Tiémoko Assalé, à propos de la condamnation des journalistes pro-Gbagbo : « on n’est pas sorti de l’auberge »

Le journaliste et maire de Tiassalé, Tiémoko Assalé, analyse la condamnation des deux confrères du quotidien Le Temps pour diffamation.

Deux confrères du quotidien Le Temps ont été condamnés, suivant une procédure de flagrant délit, à 5 millions d'amende chacun, à la suite d'un article jugé d'opinion par le parquet et qualifiant l'Etat de Côte d'Ivoire, « d'Etat voyou ».

> _CONSIGNES_:
A - Selon le texte sur la condamnation des journalistes du quotidien Le Temps, pour quel motif les deux confrères ont-ils été condamnés ? Répondez en une à trois phrases.
B - Poursuivez le texte sur la condamnation des journalistes du quotidien Le Temps à partir de sa dernière phrase.
Les entrées ne sont pas nécessaires pour ce travail.

> _Une série d'entrées_:
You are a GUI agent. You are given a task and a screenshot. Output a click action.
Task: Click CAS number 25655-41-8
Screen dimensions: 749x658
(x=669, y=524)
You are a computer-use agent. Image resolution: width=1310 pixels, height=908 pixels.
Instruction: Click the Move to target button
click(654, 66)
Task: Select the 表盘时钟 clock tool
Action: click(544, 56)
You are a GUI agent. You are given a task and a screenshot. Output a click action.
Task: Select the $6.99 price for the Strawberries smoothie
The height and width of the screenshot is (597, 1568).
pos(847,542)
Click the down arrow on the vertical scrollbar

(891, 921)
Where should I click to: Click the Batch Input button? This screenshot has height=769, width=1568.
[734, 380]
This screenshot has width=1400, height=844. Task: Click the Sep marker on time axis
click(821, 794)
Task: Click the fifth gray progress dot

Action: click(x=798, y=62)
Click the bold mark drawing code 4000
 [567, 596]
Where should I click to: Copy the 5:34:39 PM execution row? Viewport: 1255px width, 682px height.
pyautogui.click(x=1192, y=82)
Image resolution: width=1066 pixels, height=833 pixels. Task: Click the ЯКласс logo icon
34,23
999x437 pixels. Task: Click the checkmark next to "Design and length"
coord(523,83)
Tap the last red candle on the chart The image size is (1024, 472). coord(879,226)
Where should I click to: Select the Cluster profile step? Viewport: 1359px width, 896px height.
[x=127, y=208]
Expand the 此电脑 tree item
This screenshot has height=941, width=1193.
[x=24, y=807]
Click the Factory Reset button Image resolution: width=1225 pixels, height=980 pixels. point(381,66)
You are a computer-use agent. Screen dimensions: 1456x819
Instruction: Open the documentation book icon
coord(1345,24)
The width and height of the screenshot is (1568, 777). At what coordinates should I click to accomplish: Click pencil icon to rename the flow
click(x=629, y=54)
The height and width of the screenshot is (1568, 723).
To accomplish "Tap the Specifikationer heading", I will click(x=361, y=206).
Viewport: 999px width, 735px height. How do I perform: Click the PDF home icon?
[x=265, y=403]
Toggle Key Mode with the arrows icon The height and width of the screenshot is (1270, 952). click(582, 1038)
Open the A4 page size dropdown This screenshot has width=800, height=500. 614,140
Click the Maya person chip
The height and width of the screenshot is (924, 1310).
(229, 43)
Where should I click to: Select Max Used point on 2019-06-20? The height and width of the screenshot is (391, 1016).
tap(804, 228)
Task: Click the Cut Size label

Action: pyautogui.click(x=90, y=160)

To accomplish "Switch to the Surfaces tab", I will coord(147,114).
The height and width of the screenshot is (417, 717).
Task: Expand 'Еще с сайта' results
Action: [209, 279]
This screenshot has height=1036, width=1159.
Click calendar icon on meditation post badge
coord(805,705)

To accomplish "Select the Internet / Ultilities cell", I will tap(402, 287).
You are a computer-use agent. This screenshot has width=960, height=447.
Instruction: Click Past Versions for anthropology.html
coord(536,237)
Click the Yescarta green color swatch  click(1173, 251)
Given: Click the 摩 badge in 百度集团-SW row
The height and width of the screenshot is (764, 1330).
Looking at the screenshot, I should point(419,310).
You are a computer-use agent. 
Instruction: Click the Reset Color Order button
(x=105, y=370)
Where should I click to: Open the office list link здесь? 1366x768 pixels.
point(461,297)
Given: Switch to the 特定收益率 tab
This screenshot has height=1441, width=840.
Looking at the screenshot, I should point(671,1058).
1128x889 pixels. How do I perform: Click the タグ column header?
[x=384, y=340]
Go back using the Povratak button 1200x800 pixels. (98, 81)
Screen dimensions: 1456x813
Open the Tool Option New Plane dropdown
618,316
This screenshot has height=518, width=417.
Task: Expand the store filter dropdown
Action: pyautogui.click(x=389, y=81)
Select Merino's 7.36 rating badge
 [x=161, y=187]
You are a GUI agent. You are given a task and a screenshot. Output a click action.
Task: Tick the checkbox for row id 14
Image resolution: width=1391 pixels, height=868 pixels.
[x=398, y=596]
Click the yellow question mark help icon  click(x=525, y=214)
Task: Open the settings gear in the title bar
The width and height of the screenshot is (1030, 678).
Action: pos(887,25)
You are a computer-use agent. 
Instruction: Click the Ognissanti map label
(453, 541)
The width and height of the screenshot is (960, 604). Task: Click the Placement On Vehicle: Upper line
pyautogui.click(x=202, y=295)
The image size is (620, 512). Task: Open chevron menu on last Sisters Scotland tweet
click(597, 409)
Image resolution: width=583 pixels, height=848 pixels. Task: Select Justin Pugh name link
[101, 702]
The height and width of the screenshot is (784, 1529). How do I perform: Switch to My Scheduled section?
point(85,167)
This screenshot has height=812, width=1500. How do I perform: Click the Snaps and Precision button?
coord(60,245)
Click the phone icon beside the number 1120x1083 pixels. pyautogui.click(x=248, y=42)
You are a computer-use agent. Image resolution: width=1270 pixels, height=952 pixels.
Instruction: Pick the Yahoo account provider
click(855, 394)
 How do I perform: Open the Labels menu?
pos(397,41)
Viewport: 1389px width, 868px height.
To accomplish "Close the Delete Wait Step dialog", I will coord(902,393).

> _PROBLÈMES RÉSOLUS_:
A - Ils ont été condamnés pour diffamation à la suite d'un article que le parquet a jugé d'opinion. Cet article qualifiait l'Etat de Côte d'Ivoire d'« Etat voyou ». Selon une procédure de flagrant délit, chacun a reçu 5 millions d'amende.

B -
La différence entre un article d'opinion et un article d'enquête, c'est que dans le premier cas, on ne peut pas rapporter des preuves matérielles de l'affirmation puisqu'il s'agit de jugement personnel sur la base de faisceaux d'actualité, fait dans un journal de combat, un journal d'opinion. Et par conséquent, en cas de procès, on est à la merci de la compréhension du parquet et de la cour.

Dans le deuxième cas, les écrits sont basés sur des faits matériels soutenus par une documentation incontestable. Par exemple, hier, l'éléphant déchaîné a affirmé à sa Une que « arrêté par le CCDO, Tanoh Koffi B. a disparu ».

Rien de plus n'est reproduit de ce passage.